** Records follows **

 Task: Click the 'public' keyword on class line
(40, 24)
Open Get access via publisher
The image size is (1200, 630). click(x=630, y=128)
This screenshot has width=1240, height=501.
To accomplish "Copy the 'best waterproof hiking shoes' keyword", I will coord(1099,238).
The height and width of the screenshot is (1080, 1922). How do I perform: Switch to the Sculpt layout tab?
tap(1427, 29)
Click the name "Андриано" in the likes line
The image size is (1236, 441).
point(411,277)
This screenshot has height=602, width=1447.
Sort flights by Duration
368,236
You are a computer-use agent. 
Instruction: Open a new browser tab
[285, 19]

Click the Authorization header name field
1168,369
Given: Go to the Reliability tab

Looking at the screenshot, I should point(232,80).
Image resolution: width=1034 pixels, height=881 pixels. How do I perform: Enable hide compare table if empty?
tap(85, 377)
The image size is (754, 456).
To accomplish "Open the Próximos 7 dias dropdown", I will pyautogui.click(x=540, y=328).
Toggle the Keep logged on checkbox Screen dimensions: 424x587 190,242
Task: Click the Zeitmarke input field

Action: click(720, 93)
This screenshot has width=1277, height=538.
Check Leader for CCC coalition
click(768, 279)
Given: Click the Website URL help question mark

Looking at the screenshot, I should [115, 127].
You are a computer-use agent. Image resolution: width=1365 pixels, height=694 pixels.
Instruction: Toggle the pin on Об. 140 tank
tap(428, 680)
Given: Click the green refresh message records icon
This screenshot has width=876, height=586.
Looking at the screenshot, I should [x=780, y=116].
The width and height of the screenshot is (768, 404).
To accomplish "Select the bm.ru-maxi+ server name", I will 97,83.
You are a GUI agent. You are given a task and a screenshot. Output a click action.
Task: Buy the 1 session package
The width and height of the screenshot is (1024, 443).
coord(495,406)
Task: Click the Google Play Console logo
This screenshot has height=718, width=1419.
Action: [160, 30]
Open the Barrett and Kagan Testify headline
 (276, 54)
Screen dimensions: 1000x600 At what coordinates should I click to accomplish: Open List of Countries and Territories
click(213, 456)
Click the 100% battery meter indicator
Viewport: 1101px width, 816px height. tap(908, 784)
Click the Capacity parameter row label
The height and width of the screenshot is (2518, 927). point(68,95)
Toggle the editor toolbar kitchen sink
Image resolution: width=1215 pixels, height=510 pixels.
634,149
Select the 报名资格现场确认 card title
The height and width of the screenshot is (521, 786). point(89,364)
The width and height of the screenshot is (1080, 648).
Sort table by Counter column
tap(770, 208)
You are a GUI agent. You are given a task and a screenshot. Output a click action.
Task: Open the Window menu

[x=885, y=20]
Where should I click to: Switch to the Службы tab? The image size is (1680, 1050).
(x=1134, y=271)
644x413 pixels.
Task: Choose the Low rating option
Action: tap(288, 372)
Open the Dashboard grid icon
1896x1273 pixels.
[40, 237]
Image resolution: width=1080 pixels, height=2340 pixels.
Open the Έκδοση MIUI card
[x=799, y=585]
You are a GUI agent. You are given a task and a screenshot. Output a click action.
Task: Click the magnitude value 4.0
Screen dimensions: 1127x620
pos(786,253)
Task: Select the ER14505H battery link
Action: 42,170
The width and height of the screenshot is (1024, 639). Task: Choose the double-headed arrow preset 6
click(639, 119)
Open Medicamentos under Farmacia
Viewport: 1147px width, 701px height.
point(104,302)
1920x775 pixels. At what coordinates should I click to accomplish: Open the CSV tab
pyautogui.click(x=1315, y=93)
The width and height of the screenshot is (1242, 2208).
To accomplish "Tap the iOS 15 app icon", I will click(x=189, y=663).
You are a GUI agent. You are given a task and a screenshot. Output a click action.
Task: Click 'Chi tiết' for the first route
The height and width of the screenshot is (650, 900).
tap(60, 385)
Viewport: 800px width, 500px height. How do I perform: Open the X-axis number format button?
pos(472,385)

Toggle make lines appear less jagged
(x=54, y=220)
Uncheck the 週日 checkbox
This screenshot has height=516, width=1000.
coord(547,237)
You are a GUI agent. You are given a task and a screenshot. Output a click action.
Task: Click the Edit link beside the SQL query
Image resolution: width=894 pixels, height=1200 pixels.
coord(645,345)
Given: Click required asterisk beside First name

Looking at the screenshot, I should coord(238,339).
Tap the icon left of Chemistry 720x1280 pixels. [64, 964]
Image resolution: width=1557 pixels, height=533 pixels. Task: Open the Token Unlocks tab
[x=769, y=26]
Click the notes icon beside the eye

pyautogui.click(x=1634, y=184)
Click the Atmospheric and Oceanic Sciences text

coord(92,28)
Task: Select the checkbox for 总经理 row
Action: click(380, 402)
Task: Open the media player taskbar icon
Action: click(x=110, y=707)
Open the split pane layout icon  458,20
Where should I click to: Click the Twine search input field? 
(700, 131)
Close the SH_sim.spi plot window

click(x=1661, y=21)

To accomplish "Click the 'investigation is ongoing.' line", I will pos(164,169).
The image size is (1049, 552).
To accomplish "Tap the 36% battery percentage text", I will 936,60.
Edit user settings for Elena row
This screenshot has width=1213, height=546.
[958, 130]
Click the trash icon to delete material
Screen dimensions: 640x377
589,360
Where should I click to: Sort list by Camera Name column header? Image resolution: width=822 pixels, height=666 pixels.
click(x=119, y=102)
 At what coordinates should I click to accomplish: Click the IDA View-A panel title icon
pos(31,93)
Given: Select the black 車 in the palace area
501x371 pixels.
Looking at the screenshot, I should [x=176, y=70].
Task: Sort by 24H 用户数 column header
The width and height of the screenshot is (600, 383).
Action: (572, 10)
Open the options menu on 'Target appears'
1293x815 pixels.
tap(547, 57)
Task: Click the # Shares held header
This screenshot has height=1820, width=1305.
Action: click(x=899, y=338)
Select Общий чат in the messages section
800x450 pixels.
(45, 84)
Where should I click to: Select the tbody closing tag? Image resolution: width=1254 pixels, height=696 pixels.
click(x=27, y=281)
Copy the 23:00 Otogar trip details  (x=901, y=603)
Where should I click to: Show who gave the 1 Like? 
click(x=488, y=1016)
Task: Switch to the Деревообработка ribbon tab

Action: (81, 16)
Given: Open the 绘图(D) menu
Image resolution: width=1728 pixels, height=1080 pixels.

** End of Records **

— Problem statement —
Nothing should be changed: write out all of the data as is.

— Completed exercise —
 Task: Click the 'public' keyword on class line
(40, 24)
Open Get access via publisher
The image size is (1200, 630). click(x=630, y=128)
This screenshot has width=1240, height=501.
To accomplish "Copy the 'best waterproof hiking shoes' keyword", I will coord(1099,238).
The height and width of the screenshot is (1080, 1922). How do I perform: Switch to the Sculpt layout tab?
tap(1427, 29)
Click the name "Андриано" in the likes line
The image size is (1236, 441).
point(411,277)
This screenshot has height=602, width=1447.
Sort flights by Duration
368,236
You are a computer-use agent. 
Instruction: Open a new browser tab
[285, 19]

Click the Authorization header name field
1168,369
Given: Go to the Reliability tab

Looking at the screenshot, I should point(232,80).
Image resolution: width=1034 pixels, height=881 pixels. How do I perform: Enable hide compare table if empty?
tap(85, 377)
The image size is (754, 456).
To accomplish "Open the Próximos 7 dias dropdown", I will pyautogui.click(x=540, y=328).
Toggle the Keep logged on checkbox Screen dimensions: 424x587 190,242
Task: Click the Zeitmarke input field

Action: click(720, 93)
This screenshot has width=1277, height=538.
Check Leader for CCC coalition
click(768, 279)
Given: Click the Website URL help question mark

Looking at the screenshot, I should [115, 127].
You are a computer-use agent. Image resolution: width=1365 pixels, height=694 pixels.
Instruction: Toggle the pin on Об. 140 tank
tap(428, 680)
Given: Click the green refresh message records icon
This screenshot has width=876, height=586.
Looking at the screenshot, I should [x=780, y=116].
The width and height of the screenshot is (768, 404).
To accomplish "Select the bm.ru-maxi+ server name", I will 97,83.
You are a GUI agent. You are given a task and a screenshot. Output a click action.
Task: Buy the 1 session package
The width and height of the screenshot is (1024, 443).
coord(495,406)
Task: Click the Google Play Console logo
This screenshot has height=718, width=1419.
Action: [160, 30]
Open the Barrett and Kagan Testify headline
 (276, 54)
Screen dimensions: 1000x600 At what coordinates should I click to accomplish: Open List of Countries and Territories
click(213, 456)
Click the 100% battery meter indicator
Viewport: 1101px width, 816px height. tap(908, 784)
Click the Capacity parameter row label
The height and width of the screenshot is (2518, 927). point(68,95)
Toggle the editor toolbar kitchen sink
Image resolution: width=1215 pixels, height=510 pixels.
634,149
Select the 报名资格现场确认 card title
The height and width of the screenshot is (521, 786). point(89,364)
The width and height of the screenshot is (1080, 648).
Sort table by Counter column
tap(770, 208)
You are a GUI agent. You are given a task and a screenshot. Output a click action.
Task: Open the Window menu

[x=885, y=20]
Where should I click to: Switch to the Службы tab? The image size is (1680, 1050).
(x=1134, y=271)
644x413 pixels.
Task: Choose the Low rating option
Action: tap(288, 372)
Open the Dashboard grid icon
1896x1273 pixels.
[40, 237]
Image resolution: width=1080 pixels, height=2340 pixels.
Open the Έκδοση MIUI card
[x=799, y=585]
You are a GUI agent. You are given a task and a screenshot. Output a click action.
Task: Click the magnitude value 4.0
Screen dimensions: 1127x620
pos(786,253)
Task: Select the ER14505H battery link
Action: 42,170
The width and height of the screenshot is (1024, 639). Task: Choose the double-headed arrow preset 6
click(639, 119)
Open Medicamentos under Farmacia
Viewport: 1147px width, 701px height.
point(104,302)
1920x775 pixels. At what coordinates should I click to accomplish: Open the CSV tab
pyautogui.click(x=1315, y=93)
The width and height of the screenshot is (1242, 2208).
To accomplish "Tap the iOS 15 app icon", I will click(x=189, y=663).
You are a GUI agent. You are given a task and a screenshot. Output a click action.
Task: Click 'Chi tiết' for the first route
The height and width of the screenshot is (650, 900).
tap(60, 385)
Viewport: 800px width, 500px height. How do I perform: Open the X-axis number format button?
pos(472,385)

Toggle make lines appear less jagged
(x=54, y=220)
Uncheck the 週日 checkbox
This screenshot has height=516, width=1000.
coord(547,237)
You are a GUI agent. You are given a task and a screenshot. Output a click action.
Task: Click the Edit link beside the SQL query
Image resolution: width=894 pixels, height=1200 pixels.
coord(645,345)
Given: Click required asterisk beside First name

Looking at the screenshot, I should coord(238,339).
Tap the icon left of Chemistry 720x1280 pixels. [64, 964]
Image resolution: width=1557 pixels, height=533 pixels. Task: Open the Token Unlocks tab
[x=769, y=26]
Click the notes icon beside the eye

pyautogui.click(x=1634, y=184)
Click the Atmospheric and Oceanic Sciences text

coord(92,28)
Task: Select the checkbox for 总经理 row
Action: click(380, 402)
Task: Open the media player taskbar icon
Action: click(x=110, y=707)
Open the split pane layout icon  458,20
Where should I click to: Click the Twine search input field? 
(700, 131)
Close the SH_sim.spi plot window

click(x=1661, y=21)

To accomplish "Click the 'investigation is ongoing.' line", I will pos(164,169).
The image size is (1049, 552).
To accomplish "Tap the 36% battery percentage text", I will 936,60.
Edit user settings for Elena row
This screenshot has width=1213, height=546.
[958, 130]
Click the trash icon to delete material
Screen dimensions: 640x377
589,360
Where should I click to: Sort list by Camera Name column header? Image resolution: width=822 pixels, height=666 pixels.
click(x=119, y=102)
 At what coordinates should I click to accomplish: Click the IDA View-A panel title icon
pos(31,93)
Given: Select the black 車 in the palace area
501x371 pixels.
Looking at the screenshot, I should [x=176, y=70].
Task: Sort by 24H 用户数 column header
The width and height of the screenshot is (600, 383).
Action: (572, 10)
Open the options menu on 'Target appears'
1293x815 pixels.
tap(547, 57)
Task: Click the # Shares held header
This screenshot has height=1820, width=1305.
Action: click(x=899, y=338)
Select Общий чат in the messages section
800x450 pixels.
(45, 84)
Where should I click to: Select the tbody closing tag? Image resolution: width=1254 pixels, height=696 pixels.
click(x=27, y=281)
Copy the 23:00 Otogar trip details  (x=901, y=603)
Where should I click to: Show who gave the 1 Like? 
click(x=488, y=1016)
Task: Switch to the Деревообработка ribbon tab

Action: (81, 16)
Given: Open the 绘图(D) menu
Image resolution: width=1728 pixels, height=1080 pixels.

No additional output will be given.